● **Instruction**:
Set down the data below word for word, starting at the line that contains "You are a GUI" and ending at the line that contains "tap(413, 100)". Leave the pictures out of your answer.

============

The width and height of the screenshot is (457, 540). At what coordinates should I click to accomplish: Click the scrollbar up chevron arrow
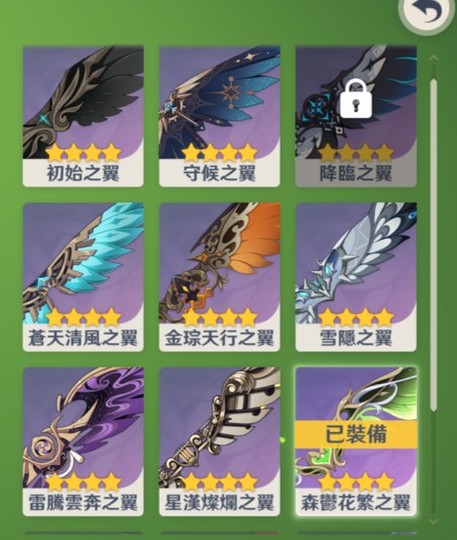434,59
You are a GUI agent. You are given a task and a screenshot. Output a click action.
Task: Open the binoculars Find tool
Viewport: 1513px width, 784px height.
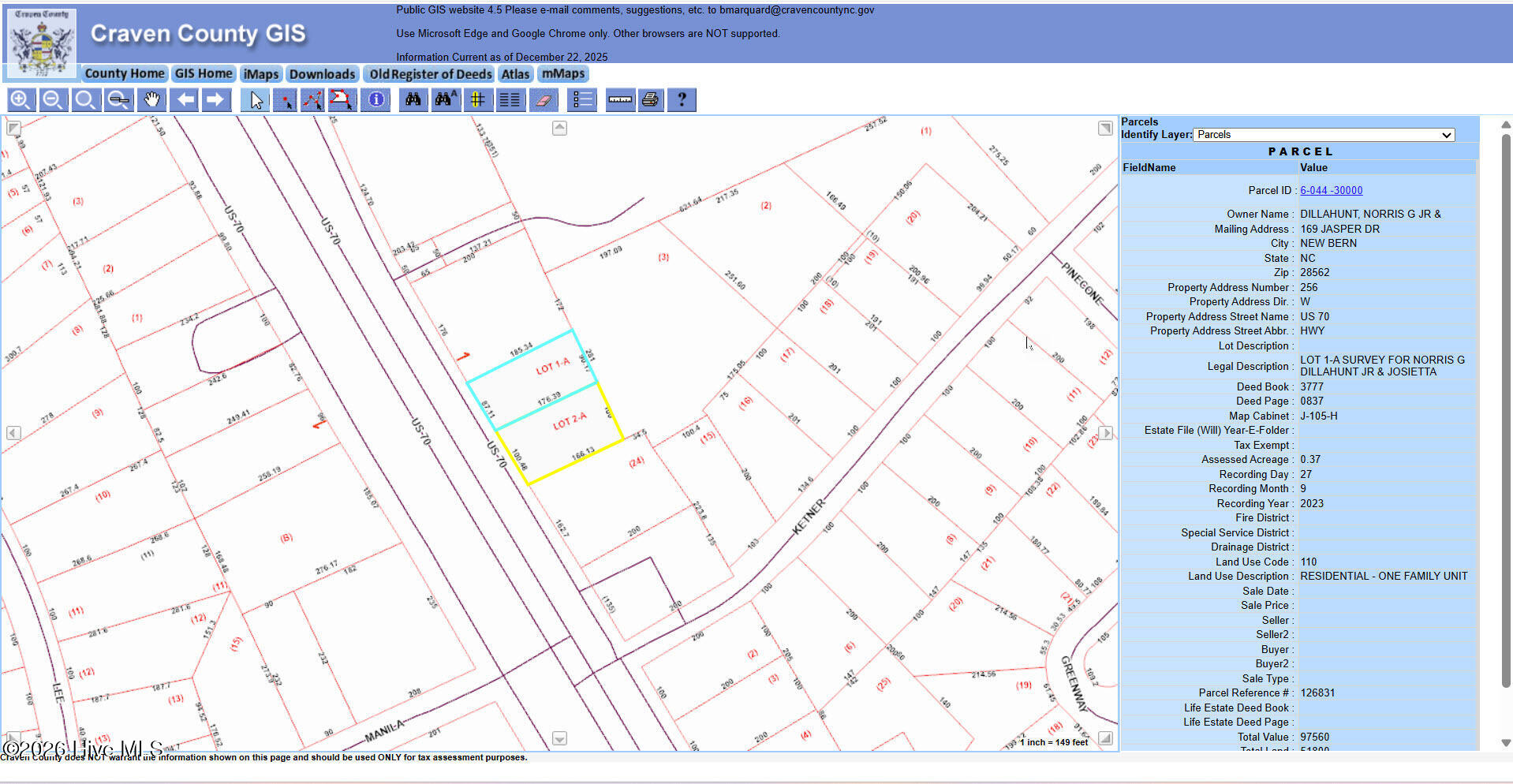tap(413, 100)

============

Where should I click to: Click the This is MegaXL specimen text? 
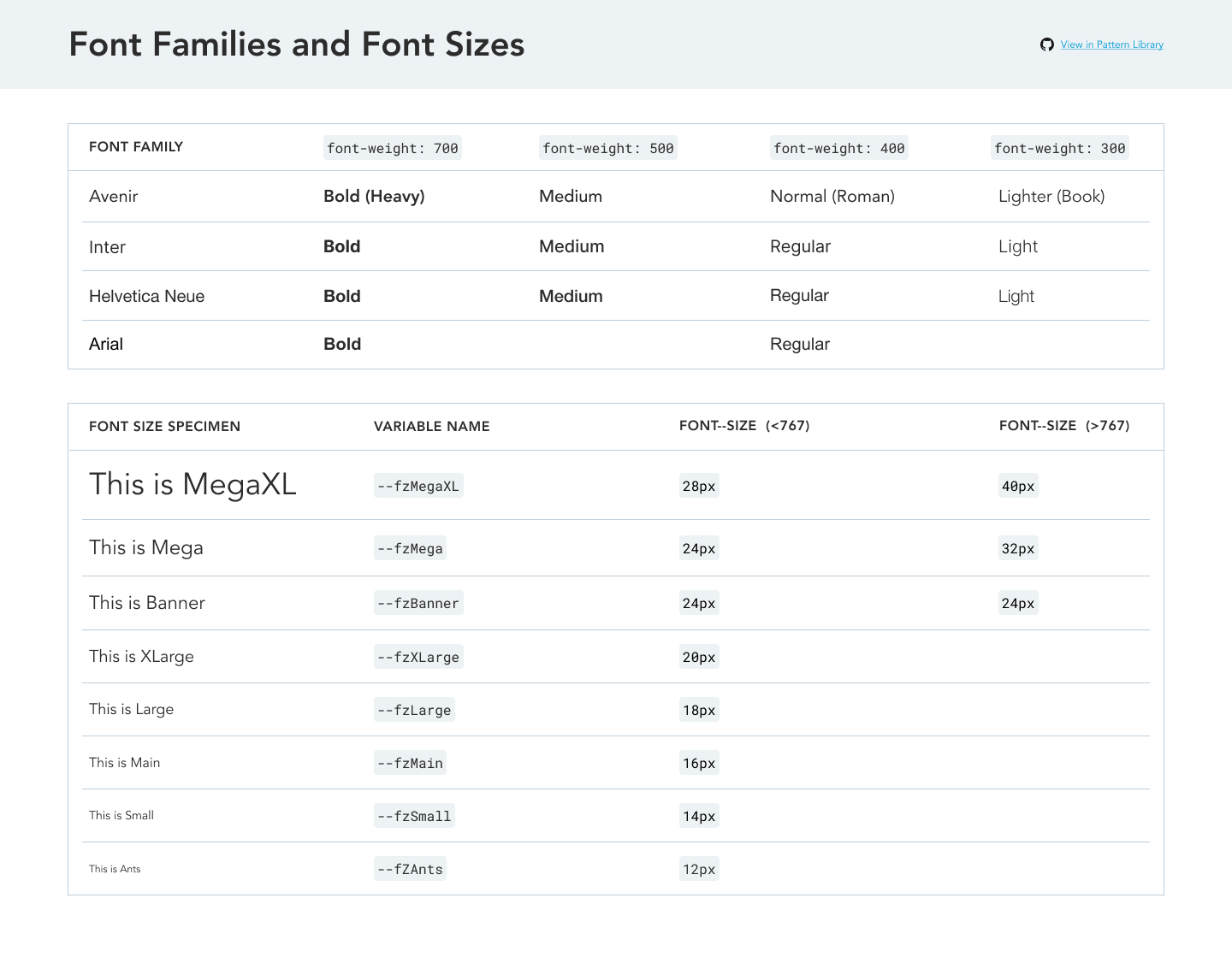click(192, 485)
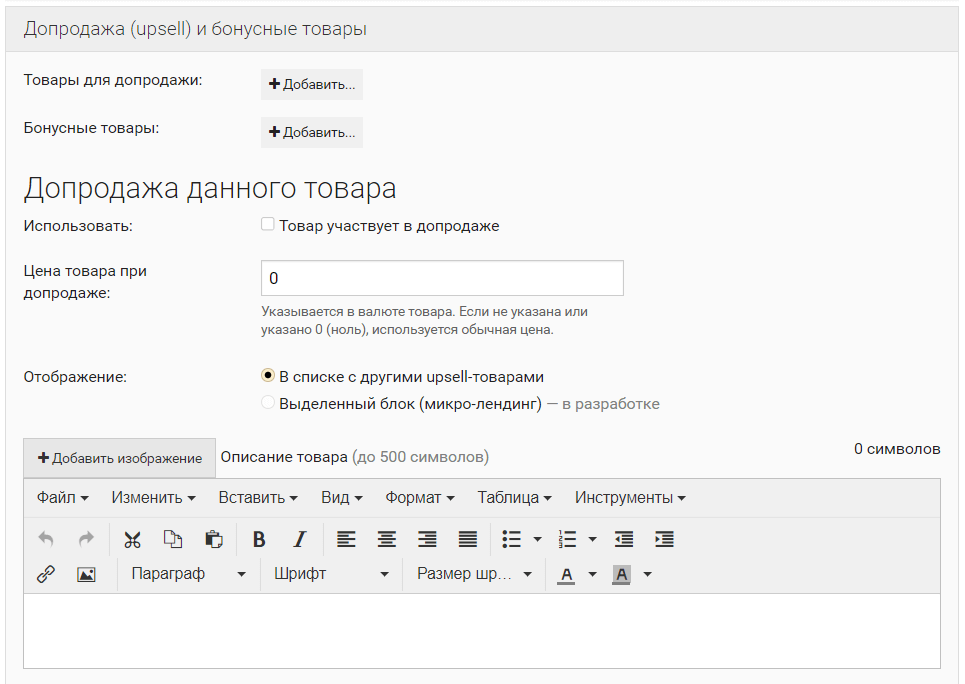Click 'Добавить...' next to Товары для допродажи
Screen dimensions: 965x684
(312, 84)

============

● **Result**:
You are a GUI agent. You are given a task and a screenshot. Output a click action.
Task: Open the binoculars Find tool
Viewport: 1513px width, 784px height.
tap(413, 100)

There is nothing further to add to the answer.